Monday, 6 February 2012

“Disconnected” for 90 Days -– Young Man Finds Real Connection

Heather Callaghan
Activist Post

Imagine if you suddenly had many hours of new-found time each day and could have more meaningful connections with true friends? Even enough to find love? A wish come true? Jake Reilly had no idea he would find this and more with his “Amish Project.”

Reilly noticed most people's real love affair, their only quality time, was poured over gadgets and profiles. When he and his roommates had some out-of-town friends over for football, every single one of them was on a laptop or texting, with no one talking. “...this was what we were all looking forward to and we're just sitting here numbing our minds,” he said.

For three full months, October to December '11, Reilly lived life without any social media, texts, emails and cell phone activity. He quit his phone and computer cold turkey, set an email auto responder and began his journey.

After a difficult start, e-withdrawals, it didn't take Reilly long to figure out how to communicate outside the realm of electronics. He wrote letters and visited friends – it became fun. With so much new-found time, his productivity soared and his coursework grades improved. He enjoyed riding his bike to visit people.

He felt more awareness and had more time to read. The Power of Now especially helped him during his social media fast.

When deciding to quit social media, people's biggest fear is “Won't I become isolated?” Yes! Initially. People who he had thought were friends dropped away and the real ones met him where he was, often returning his handwritten correspondence. His project demonstrates that real isolation is the false feeling of connection in virtual reality. When he shifted, he found real friendship.

He makes the point that what others think is intentionally fun downtime spent surfing, facebooking, tweeting, and texting is actually time unintentionally lost in a “blackhole.” He says he'd rather create real memories, and won't think back gratefully on hours spent conquering Angry Birds.

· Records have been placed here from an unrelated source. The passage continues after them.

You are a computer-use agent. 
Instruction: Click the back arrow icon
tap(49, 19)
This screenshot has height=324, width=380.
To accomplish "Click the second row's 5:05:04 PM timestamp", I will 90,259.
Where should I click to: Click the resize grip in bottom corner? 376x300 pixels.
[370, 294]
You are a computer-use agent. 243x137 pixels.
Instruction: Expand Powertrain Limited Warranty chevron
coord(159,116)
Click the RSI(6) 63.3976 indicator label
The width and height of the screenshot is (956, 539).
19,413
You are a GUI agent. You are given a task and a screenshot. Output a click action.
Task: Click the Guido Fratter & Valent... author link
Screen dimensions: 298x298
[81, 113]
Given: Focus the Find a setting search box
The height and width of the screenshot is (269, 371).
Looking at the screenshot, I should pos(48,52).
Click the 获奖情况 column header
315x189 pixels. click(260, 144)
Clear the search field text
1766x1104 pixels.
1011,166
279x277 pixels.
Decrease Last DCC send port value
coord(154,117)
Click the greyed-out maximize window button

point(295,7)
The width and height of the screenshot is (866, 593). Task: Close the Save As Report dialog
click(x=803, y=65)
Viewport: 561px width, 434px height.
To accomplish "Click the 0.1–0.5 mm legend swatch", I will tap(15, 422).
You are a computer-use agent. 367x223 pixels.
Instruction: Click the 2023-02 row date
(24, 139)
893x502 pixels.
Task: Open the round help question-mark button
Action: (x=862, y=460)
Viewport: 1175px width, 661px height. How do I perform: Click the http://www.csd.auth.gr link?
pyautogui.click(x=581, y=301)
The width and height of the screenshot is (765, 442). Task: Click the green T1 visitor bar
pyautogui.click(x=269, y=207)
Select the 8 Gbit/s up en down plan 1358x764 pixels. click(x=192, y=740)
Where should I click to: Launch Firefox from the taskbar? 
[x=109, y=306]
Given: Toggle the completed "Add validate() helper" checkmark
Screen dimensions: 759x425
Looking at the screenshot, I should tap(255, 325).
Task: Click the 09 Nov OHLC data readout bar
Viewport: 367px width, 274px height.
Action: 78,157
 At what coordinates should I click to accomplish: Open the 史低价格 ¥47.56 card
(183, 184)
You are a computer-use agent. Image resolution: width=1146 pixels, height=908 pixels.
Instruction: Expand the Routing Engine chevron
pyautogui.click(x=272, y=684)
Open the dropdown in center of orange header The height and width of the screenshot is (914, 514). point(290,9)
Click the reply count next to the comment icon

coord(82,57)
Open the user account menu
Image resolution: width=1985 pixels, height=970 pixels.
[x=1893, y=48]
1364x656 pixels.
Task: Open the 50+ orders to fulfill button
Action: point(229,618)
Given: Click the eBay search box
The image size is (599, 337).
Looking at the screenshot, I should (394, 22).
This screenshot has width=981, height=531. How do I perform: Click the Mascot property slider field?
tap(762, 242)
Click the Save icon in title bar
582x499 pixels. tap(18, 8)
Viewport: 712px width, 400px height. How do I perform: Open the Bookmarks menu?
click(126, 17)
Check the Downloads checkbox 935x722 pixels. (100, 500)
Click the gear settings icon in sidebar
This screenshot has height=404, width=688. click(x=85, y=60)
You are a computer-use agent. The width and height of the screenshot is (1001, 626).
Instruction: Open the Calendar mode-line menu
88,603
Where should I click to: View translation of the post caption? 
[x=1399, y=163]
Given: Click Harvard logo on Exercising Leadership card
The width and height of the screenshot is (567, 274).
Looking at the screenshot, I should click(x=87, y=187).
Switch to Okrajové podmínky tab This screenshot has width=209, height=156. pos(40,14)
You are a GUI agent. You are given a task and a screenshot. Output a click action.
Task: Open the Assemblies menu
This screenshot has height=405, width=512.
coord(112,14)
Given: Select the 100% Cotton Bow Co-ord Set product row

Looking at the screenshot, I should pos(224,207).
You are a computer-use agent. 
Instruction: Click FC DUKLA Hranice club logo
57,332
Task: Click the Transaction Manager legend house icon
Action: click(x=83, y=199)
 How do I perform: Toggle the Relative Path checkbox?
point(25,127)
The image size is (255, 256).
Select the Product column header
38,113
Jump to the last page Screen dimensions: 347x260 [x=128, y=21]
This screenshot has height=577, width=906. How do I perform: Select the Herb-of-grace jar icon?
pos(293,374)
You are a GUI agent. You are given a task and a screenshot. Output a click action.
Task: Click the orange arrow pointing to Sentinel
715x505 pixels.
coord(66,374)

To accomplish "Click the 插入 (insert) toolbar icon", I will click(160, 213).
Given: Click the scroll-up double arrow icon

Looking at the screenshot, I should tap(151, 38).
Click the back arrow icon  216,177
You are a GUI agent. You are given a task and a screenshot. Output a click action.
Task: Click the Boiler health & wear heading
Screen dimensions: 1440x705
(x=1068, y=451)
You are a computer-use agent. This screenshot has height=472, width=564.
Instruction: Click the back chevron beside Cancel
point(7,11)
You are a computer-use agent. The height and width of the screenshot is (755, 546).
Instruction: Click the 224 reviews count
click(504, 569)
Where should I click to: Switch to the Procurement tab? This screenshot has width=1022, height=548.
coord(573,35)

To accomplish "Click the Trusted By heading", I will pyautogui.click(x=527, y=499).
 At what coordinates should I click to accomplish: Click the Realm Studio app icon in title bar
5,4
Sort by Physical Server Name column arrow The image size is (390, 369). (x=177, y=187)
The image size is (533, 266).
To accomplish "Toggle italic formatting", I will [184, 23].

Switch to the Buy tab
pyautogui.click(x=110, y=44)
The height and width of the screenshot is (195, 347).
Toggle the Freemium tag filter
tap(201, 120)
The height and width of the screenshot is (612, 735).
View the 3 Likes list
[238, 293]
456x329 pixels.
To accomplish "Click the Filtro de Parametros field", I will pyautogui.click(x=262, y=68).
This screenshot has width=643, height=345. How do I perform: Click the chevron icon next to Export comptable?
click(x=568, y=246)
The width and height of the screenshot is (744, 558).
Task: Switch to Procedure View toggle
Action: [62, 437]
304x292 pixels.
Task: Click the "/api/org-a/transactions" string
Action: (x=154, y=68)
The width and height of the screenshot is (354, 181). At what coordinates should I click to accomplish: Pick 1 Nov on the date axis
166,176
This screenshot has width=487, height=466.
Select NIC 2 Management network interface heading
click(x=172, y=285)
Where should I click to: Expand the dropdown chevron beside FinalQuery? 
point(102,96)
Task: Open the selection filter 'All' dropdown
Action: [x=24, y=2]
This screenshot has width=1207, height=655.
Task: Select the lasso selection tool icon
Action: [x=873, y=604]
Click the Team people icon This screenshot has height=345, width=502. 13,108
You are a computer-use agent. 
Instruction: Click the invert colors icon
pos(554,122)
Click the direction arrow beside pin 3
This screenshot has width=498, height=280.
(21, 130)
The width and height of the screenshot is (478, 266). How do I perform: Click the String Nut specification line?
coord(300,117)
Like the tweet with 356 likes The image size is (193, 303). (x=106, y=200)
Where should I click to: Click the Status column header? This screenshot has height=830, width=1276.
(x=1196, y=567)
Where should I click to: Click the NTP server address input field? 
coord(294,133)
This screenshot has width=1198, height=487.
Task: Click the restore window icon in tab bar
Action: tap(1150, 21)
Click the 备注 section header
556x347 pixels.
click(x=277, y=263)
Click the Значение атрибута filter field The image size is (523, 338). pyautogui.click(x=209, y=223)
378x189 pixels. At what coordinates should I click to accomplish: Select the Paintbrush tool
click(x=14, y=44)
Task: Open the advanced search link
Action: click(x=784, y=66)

When he uses social media now, he is aware of how he is using his time. He catches himself before sending a text during a real social gathering.

When asked what the difference is in level of thought and feeling put into letter writing, versus the standard social media 140 characters, he responded:
What we do now, on e-chat, is people just flying off with whatever comes to mind. It's so much different to have it really thought-out. I'm a writer, so it's time consuming. I think it takes 20 minutes or half an hour to write a letter and really get it the way I want it. I think it's a better, purer way to communicate. People appreciate it so much more when you send them a handwritten letter or even a thank-you note showing that you're taking the time to think about them.
Jake had had a longtime girlfriend, who, during the beginning of the experiment he was no longer seeing. Maybe this period gave him time to reflect about the relationship -- they somehow found each other again. The time previously lost in cyberspace, he found for her and made thoughtful loving gestures. The two spent time really being together, connecting.

It stands to reason, that a social experiment like this can improve anyone's life. Especially considering that Facebook depression is now an accepted medical and psychological term! His social experiment pulled him out of comparing his life with the appearance of others' Facebook activity.

Many of our readers' comments have encouraged others to take back their lives by throwing out the TV and getting offline to reconnect with real people. Perhaps shortly, a new revolution will counter the technology age as we leave the false connections of cyberland in droves. We'll remove the wires, ignore the signals, and return to real human connection: face to face, hand to hand, voice to voice, letter to letter.